Dataset entries:
-=-=-=-=-

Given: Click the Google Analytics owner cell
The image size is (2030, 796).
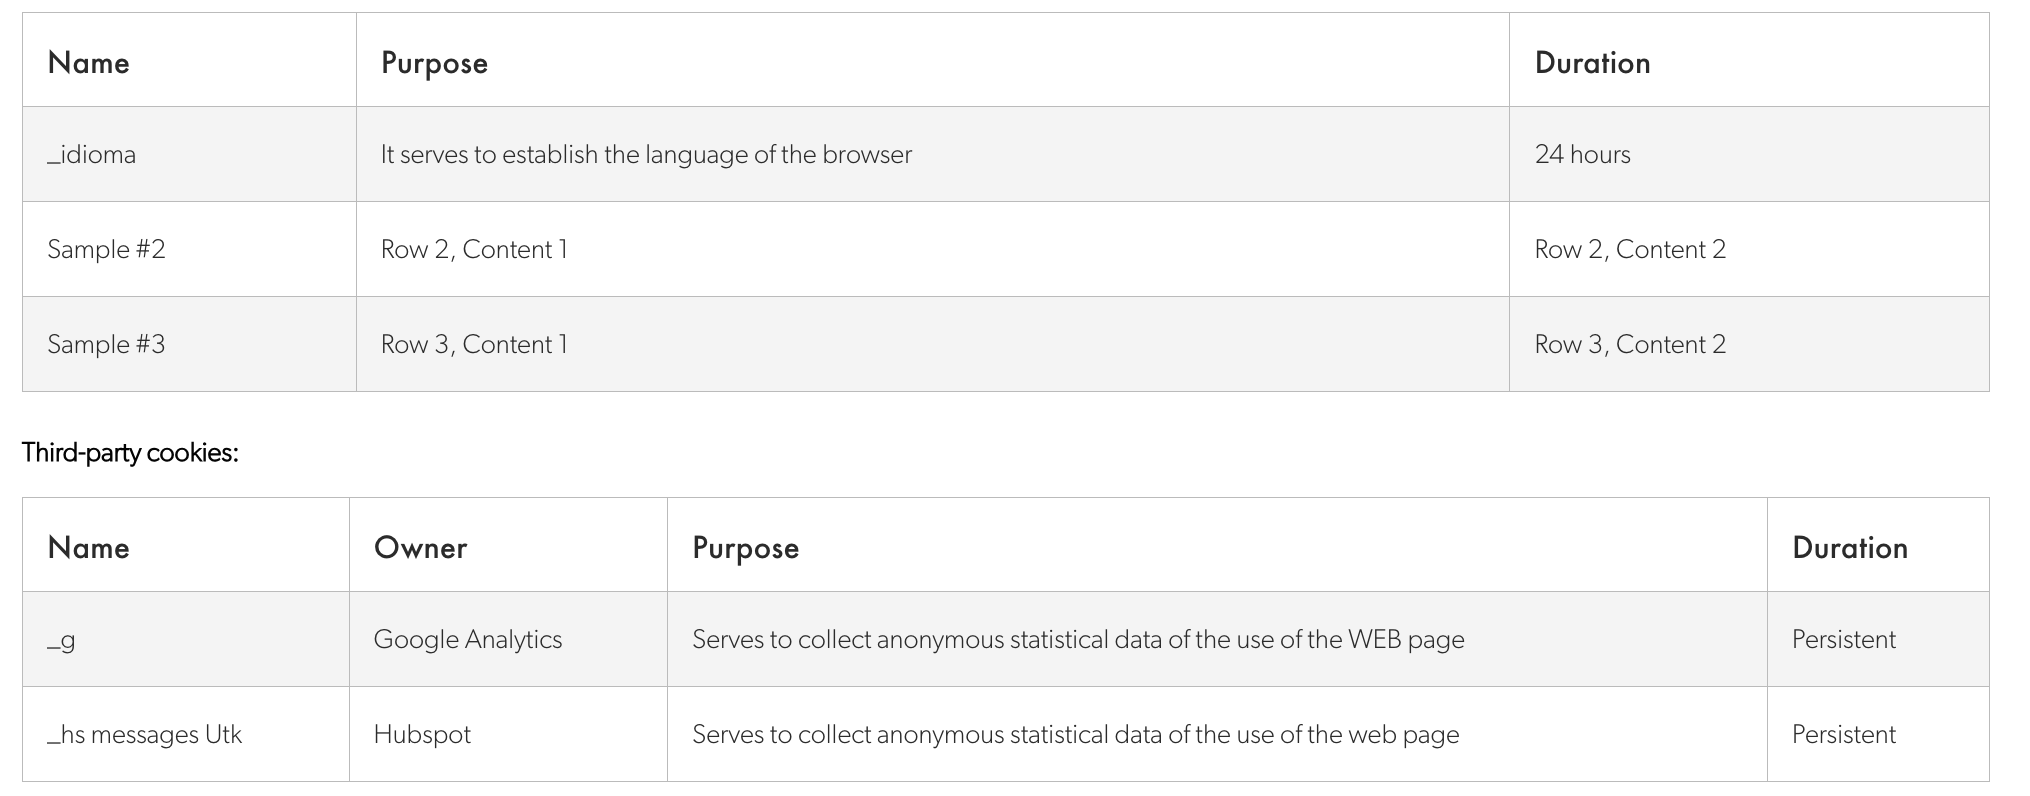Looking at the screenshot, I should pyautogui.click(x=508, y=639).
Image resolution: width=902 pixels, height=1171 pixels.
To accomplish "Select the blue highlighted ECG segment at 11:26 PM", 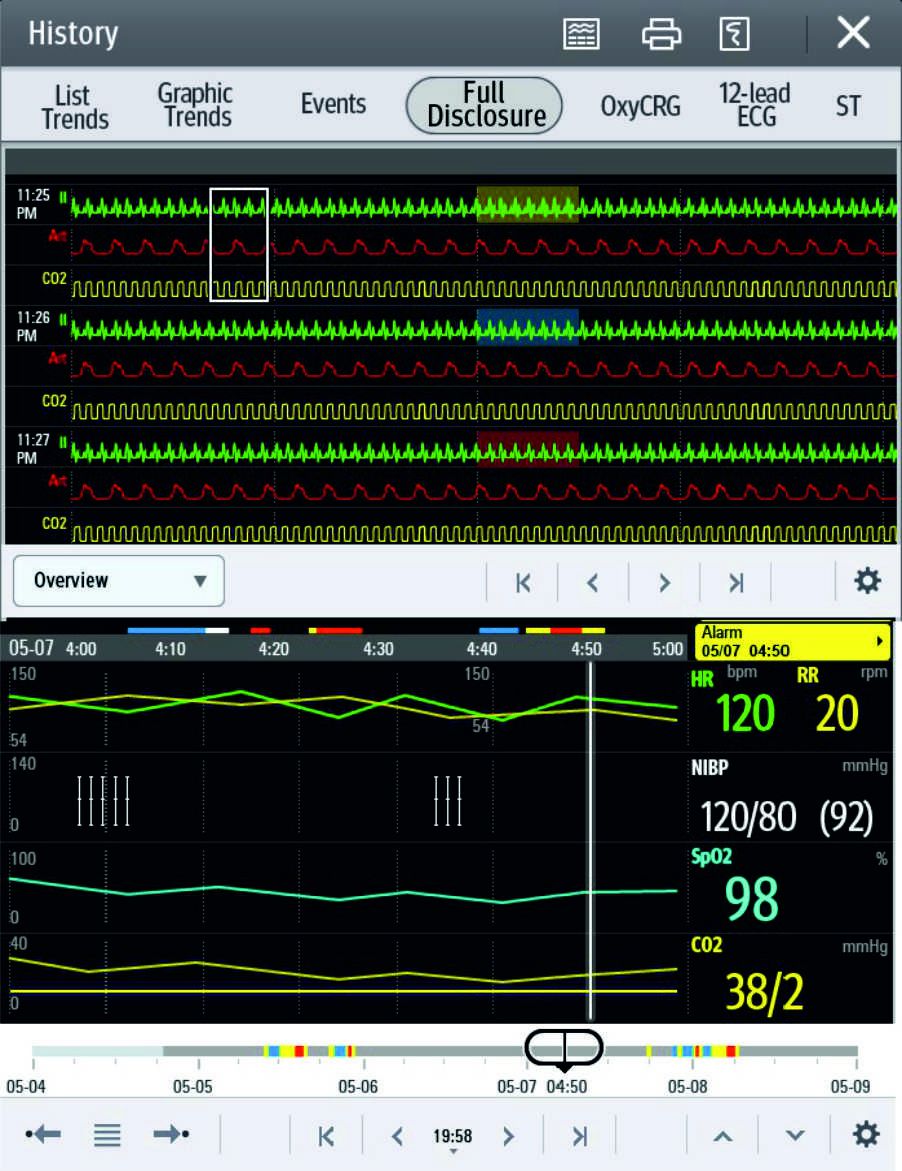I will (527, 326).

-=-=-=-=-

* Your assignment:
Leave the pictures out, and restate exactly the lines from the start of the records through the one that contains "Image resolution: width=902".

* Response box:
Given: Click the Google Analytics owner cell
The image size is (2030, 796).
Looking at the screenshot, I should pyautogui.click(x=508, y=639).
Image resolution: width=902 pixels, height=1171 pixels.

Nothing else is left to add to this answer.